You are viewing a plain text version of this content. The canonical link for it is here.
Posted to user@mahout.apache.org by FRANCISCO XAVIER SUMBA TORAL <xa...@ucuenca.ec> on 2016/05/22 03:46:24 UTC

Clustering options

Hi,

Since clustering algorithms are deprecated in mahout samsara. How can I
make use of mahout to run a clustering algorithm. Basically, I use mahout
to cluster paper's keywords. I take a bunch of keywords and I cluster them
to find groups of related keywords. How can I update my code to mahout
samsara any suggestion?

Cheers

Re: Clustering options

Posted by FRANCISCO XAVIER SUMBA TORAL <xa...@ucuenca.ec>.
Actually, I was confused between MLlib and Samsara, thanks Pat. I was already reading the documentation of MLlib. 

Cheers.


> On May 24, 2016, at 10:48, Pat Ferrel <pa...@occamsmachete.com> wrote:
> 
> Mahout Samsara is more about rolling your own algo, though it has already implemented several as examples. If you want to build your own clustering you will find a lot of what you need in the R-like DSL. 
> 
> But if you want something already built you may want to look at Spark’s MLlib kmeans.
> 
> People often ask; what is the difference between Mahout and MLlib? MLlib is a collection of algos, Mahout is an optimized tensor math engine with many extensions and several algos. You can’t do the matrix A’B in MLlib because it’s not an algo, it’s a bit of math—a very useful bit.
> 
> 
> On May 23, 2016, at 8:10 PM, FRANCISCO XAVIER SUMBA TORAL <xa...@ucuenca.ec> wrote:
> 
> Hi Dmitriy,
> 
> Thanks for your clarification.
> 
> Cheers.
> 
> 
>> On May 23, 2016, at 12:00, Dmitriy Lyubimov <dl...@gmail.com> wrote:
>> 
>> Xavier,
>> there are no exact equivalents in public domain to algorithms existed for
>> MR clustering as of yet. My understanding some of them are on the roadmap
>> though.
>> 
>> depending on the level of sophistication you require, some of them are very
>> easy to build though.
>> 
>> On Sat, May 21, 2016 at 8:46 PM, FRANCISCO XAVIER SUMBA TORAL <
>> xavier.sumba93@ucuenca.ec> wrote:
>> 
>>> Hi,
>>> 
>>> Since clustering algorithms are deprecated in mahout samsara. How can I
>>> make use of mahout to run a clustering algorithm. Basically, I use mahout
>>> to cluster paper's keywords. I take a bunch of keywords and I cluster them
>>> to find groups of related keywords. How can I update my code to mahout
>>> samsara any suggestion?
>>> 
>>> Cheers
>>> 
> 
> 


Re: Clustering options

Posted by Pat Ferrel <pa...@occamsmachete.com>.
Mahout Samsara is more about rolling your own algo, though it has already implemented several as examples. If you want to build your own clustering you will find a lot of what you need in the R-like DSL. 

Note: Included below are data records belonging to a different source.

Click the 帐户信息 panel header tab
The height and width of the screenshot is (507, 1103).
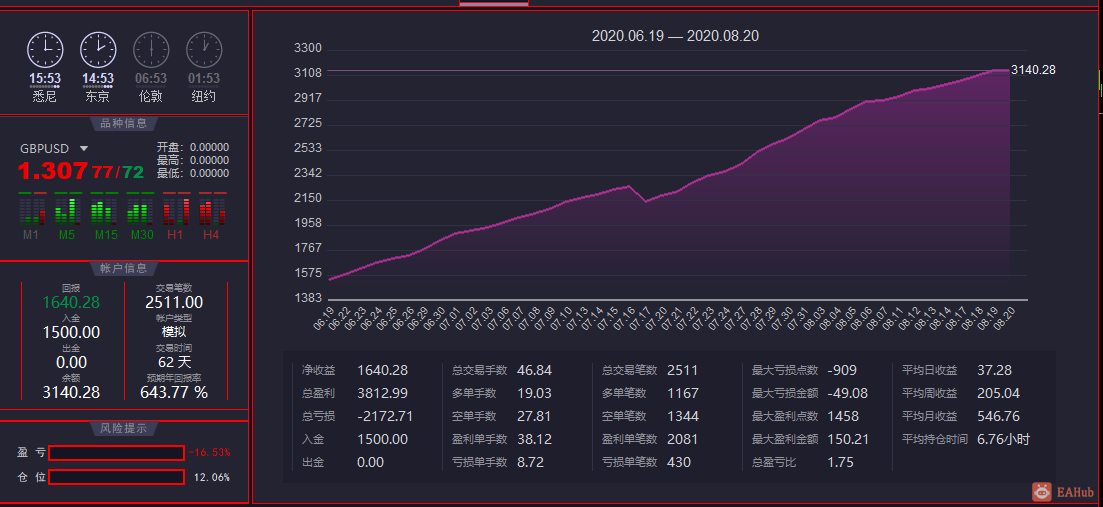click(x=124, y=268)

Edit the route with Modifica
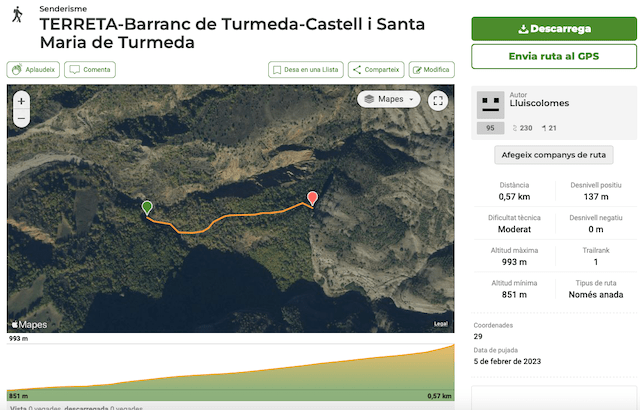tap(431, 70)
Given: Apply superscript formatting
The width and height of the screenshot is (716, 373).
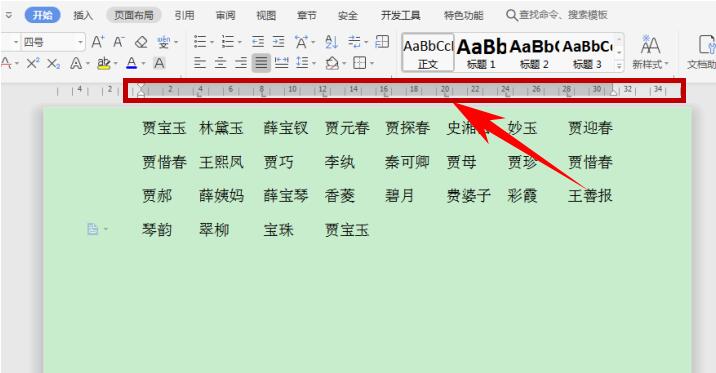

But if you want something already built you may want to look at Spark’s MLlib kmeans.

People often ask; what is the difference between Mahout and MLlib? MLlib is a collection of algos, Mahout is an optimized tensor math engine with many extensions and several algos. You can’t do the matrix A’B in MLlib because it’s not an algo, it’s a bit of math—a very useful bit.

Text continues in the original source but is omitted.